▶ **PROBLEM TO SOLVE**: Each line in the listing below that contains "Close" should be returned.

== TASK INPUTS

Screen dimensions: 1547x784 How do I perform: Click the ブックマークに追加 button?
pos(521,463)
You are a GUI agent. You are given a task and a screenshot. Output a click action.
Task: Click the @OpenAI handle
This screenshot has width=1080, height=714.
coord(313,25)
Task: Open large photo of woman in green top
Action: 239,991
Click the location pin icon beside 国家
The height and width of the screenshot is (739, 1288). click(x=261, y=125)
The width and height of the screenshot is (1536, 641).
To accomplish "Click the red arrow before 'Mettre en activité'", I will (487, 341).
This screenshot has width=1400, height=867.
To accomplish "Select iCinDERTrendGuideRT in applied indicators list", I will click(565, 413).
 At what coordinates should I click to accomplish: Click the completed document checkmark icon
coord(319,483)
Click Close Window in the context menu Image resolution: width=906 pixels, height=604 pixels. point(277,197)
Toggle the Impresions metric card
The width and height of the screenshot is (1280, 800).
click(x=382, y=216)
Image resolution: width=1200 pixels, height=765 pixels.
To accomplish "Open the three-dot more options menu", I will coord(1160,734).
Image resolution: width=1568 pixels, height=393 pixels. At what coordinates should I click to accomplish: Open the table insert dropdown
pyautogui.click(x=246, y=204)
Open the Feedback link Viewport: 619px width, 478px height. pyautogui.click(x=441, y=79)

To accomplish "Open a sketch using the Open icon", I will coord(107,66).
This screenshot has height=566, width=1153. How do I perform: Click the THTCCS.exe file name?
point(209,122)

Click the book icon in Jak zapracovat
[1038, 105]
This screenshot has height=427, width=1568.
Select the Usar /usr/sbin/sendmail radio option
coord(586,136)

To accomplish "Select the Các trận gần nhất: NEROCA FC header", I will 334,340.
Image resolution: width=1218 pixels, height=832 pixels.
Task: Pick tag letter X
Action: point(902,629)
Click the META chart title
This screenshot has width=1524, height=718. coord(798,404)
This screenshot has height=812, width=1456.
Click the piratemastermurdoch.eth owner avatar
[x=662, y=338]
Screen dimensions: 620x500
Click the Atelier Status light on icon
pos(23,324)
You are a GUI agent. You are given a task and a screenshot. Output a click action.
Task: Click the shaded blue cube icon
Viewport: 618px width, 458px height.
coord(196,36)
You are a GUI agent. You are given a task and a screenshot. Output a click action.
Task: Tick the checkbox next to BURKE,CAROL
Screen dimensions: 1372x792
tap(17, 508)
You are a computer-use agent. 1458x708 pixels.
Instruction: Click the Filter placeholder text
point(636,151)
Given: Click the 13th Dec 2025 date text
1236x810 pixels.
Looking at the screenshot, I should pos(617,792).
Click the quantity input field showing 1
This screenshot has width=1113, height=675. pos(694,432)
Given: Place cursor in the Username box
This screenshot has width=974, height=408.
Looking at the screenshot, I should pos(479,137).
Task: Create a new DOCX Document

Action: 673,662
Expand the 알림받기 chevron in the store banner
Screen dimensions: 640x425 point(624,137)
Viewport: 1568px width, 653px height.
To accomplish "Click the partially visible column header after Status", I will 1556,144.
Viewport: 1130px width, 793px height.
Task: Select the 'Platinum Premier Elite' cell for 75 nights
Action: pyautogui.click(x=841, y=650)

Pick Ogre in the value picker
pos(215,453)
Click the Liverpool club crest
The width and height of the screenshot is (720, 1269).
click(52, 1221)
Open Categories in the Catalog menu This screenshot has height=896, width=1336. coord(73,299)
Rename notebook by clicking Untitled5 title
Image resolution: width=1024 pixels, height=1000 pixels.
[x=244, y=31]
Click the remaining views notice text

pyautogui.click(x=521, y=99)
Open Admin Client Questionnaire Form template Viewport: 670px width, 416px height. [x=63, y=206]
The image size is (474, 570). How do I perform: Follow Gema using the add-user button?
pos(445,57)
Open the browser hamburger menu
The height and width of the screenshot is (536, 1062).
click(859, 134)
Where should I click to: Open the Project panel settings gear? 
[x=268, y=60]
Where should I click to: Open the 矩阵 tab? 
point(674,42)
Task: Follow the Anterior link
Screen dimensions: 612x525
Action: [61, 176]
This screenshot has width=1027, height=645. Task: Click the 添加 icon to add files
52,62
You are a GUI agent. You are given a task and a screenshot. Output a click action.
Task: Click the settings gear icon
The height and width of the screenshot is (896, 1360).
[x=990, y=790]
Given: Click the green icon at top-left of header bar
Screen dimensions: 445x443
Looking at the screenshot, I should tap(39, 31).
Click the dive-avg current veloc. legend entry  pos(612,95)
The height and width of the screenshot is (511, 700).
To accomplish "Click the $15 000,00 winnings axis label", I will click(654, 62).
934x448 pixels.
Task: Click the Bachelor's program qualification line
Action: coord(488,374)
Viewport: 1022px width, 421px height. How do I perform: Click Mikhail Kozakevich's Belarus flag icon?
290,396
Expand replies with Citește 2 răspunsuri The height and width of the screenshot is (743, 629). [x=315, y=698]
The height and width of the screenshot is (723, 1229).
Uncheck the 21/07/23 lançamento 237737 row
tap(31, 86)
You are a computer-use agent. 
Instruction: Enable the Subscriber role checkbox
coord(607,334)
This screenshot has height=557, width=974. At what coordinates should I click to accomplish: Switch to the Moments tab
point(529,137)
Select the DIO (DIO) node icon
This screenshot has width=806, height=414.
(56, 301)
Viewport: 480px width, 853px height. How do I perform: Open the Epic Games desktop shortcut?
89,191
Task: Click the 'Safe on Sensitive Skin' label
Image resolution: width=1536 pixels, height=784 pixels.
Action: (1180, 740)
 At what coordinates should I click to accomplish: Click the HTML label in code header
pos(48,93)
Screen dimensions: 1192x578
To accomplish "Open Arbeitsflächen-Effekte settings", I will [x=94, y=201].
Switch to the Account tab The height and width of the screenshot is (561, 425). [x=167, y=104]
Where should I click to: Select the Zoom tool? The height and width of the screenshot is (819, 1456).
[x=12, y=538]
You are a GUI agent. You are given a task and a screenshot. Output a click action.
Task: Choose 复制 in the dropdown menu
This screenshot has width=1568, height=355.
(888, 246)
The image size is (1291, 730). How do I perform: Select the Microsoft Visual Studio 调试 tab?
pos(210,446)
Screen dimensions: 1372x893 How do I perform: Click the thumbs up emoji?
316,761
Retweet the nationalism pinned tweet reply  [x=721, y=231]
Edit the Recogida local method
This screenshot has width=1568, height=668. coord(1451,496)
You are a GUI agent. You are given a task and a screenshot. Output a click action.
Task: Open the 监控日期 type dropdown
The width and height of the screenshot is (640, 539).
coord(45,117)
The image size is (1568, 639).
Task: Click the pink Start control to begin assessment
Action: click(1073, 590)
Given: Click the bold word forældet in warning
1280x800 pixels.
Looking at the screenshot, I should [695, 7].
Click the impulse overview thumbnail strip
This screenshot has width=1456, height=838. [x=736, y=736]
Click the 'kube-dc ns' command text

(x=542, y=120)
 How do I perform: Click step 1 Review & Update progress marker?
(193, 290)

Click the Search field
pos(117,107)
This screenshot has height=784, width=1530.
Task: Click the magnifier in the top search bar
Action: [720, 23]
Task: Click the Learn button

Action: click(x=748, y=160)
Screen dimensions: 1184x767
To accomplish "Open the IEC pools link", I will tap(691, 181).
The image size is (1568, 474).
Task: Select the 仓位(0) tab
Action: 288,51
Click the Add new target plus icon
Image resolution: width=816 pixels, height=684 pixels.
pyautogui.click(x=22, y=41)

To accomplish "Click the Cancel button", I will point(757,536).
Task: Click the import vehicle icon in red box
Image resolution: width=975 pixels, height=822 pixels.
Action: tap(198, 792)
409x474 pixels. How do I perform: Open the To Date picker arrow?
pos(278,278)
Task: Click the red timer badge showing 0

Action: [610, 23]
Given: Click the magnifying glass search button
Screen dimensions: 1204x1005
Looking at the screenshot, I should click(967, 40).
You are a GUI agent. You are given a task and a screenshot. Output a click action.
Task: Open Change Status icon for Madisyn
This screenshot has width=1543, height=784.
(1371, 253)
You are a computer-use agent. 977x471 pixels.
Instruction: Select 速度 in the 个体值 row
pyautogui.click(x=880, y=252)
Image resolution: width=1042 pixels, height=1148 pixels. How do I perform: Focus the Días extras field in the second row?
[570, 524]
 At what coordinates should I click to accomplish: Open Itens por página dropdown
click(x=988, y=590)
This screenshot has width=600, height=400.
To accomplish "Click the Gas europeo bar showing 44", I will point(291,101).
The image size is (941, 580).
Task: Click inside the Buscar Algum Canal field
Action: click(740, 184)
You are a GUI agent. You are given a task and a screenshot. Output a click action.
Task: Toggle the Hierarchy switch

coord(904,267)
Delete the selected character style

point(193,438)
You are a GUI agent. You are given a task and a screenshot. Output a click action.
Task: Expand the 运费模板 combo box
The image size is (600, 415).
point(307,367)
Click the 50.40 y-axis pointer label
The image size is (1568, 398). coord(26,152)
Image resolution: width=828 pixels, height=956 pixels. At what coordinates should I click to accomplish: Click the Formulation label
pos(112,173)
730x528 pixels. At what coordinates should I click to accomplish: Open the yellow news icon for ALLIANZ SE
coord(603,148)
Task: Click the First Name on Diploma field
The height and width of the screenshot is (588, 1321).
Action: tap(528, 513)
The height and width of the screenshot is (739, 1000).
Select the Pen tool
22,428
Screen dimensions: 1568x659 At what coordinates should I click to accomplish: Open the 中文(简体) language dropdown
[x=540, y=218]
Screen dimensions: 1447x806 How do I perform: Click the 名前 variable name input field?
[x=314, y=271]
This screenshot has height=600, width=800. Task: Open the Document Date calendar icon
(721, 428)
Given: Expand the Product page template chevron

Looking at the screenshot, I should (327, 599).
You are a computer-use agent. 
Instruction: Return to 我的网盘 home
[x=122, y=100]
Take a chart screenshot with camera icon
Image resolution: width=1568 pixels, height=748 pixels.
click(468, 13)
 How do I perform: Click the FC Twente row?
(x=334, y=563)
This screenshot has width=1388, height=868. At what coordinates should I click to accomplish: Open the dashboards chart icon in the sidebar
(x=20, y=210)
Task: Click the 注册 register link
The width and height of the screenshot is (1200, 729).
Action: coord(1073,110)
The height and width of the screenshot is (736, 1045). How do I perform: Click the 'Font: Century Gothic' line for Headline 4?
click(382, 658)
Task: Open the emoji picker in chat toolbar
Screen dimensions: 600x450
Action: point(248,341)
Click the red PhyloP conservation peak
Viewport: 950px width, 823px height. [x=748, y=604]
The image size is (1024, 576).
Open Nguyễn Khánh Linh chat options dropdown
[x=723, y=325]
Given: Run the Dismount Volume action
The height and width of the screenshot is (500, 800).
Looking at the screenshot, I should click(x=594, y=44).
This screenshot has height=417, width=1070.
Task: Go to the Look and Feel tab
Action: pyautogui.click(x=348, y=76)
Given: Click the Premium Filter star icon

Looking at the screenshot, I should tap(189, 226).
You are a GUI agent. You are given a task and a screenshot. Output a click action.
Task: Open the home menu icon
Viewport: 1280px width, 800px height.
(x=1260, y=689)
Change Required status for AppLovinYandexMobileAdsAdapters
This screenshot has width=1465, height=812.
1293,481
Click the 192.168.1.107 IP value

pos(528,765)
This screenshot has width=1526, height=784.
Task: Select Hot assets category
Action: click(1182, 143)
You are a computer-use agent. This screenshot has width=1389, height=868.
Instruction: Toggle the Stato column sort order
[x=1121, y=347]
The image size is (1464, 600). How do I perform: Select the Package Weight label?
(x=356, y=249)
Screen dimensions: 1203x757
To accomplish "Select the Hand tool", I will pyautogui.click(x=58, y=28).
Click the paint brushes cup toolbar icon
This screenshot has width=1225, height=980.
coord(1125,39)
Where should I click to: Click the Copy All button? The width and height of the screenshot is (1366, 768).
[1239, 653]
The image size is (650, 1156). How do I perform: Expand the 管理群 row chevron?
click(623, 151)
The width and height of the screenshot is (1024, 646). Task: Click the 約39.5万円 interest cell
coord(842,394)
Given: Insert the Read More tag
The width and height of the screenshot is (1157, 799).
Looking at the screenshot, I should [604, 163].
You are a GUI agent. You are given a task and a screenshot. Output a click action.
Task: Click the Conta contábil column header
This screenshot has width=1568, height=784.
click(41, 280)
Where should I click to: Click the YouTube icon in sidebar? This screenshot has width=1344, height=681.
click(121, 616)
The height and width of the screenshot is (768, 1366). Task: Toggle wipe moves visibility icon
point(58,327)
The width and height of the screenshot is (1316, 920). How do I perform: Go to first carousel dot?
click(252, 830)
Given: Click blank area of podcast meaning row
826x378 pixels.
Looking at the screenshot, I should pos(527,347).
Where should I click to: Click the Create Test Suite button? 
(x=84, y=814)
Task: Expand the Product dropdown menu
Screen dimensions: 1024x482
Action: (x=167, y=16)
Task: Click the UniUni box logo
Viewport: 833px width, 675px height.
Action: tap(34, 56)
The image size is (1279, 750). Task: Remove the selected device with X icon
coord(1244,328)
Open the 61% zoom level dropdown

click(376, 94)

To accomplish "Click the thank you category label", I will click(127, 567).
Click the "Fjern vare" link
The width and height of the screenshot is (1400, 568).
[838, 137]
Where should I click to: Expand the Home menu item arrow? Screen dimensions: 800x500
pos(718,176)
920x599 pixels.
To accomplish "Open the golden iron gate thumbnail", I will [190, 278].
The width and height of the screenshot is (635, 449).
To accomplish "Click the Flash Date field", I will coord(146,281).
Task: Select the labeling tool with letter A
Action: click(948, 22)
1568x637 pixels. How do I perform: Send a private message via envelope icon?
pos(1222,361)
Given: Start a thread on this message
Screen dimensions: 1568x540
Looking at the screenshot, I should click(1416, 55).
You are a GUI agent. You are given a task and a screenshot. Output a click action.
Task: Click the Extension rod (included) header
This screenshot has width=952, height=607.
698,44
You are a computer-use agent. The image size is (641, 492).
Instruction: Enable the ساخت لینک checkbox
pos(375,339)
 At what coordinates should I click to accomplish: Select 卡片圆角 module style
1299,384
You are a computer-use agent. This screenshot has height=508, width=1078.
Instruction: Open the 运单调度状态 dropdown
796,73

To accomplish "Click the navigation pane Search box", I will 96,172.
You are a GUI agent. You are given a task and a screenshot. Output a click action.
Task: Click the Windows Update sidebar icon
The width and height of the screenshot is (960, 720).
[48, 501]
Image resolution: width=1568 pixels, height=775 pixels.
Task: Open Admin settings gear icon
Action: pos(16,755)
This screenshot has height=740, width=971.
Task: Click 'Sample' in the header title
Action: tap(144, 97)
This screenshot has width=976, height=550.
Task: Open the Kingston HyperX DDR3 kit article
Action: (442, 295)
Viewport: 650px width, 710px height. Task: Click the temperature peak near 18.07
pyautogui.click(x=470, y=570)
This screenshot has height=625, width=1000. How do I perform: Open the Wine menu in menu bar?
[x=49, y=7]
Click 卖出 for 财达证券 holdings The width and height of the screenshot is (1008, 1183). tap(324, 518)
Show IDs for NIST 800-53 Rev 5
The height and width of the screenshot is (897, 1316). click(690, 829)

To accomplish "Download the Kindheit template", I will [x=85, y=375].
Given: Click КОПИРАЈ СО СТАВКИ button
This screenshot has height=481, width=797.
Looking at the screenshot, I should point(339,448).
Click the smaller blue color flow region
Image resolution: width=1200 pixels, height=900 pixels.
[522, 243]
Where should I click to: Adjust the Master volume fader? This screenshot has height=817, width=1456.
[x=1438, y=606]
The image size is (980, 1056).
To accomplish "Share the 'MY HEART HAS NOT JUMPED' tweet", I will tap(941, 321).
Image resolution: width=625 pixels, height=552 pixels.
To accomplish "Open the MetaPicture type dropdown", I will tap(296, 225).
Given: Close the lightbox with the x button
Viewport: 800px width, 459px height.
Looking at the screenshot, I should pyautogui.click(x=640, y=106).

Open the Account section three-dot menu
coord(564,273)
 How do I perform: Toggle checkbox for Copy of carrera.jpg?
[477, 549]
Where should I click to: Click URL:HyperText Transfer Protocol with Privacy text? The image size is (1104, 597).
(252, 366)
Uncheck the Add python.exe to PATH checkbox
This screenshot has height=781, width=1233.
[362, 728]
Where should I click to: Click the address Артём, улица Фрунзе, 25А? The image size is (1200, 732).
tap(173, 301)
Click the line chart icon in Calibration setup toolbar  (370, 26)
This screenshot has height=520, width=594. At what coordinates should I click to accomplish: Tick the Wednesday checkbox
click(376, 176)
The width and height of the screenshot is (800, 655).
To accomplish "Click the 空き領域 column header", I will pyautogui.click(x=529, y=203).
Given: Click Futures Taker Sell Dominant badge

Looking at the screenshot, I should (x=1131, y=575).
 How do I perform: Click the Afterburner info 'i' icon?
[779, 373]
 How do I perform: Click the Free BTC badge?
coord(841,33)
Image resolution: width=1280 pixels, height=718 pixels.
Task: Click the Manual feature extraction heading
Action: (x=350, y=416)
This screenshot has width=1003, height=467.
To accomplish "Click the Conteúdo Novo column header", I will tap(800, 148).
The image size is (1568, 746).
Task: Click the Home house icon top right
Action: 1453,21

====

▶ **REPLY TO THE EXERCISE**:
Click Close Window in the context menu Image resolution: width=906 pixels, height=604 pixels. point(277,197)
Given: Close the lightbox with the x button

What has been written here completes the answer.